▸ Interface element rows:
::::

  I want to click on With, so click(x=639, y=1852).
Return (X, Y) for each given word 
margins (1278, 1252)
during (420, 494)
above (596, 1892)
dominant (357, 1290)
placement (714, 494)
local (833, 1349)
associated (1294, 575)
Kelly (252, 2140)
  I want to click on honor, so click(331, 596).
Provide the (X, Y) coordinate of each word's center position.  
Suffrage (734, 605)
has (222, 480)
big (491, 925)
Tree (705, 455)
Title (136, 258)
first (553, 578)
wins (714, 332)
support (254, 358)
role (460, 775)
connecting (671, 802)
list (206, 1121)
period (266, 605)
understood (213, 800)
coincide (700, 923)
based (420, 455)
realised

::::

▸ What is being asked:
Reproduce all the rows above word for word.

▸ Solution for this task:
  I want to click on With, so click(x=639, y=1852).
Return (X, Y) for each given word 
margins (1278, 1252)
during (420, 494)
above (596, 1892)
dominant (357, 1290)
placement (714, 494)
local (833, 1349)
associated (1294, 575)
Kelly (252, 2140)
  I want to click on honor, so click(331, 596).
Provide the (X, Y) coordinate of each word's center position.  
Suffrage (734, 605)
has (222, 480)
big (491, 925)
Tree (705, 455)
Title (136, 258)
first (553, 578)
wins (714, 332)
support (254, 358)
role (460, 775)
connecting (671, 802)
list (206, 1121)
period (266, 605)
understood (213, 800)
coincide (700, 923)
based (420, 455)
realised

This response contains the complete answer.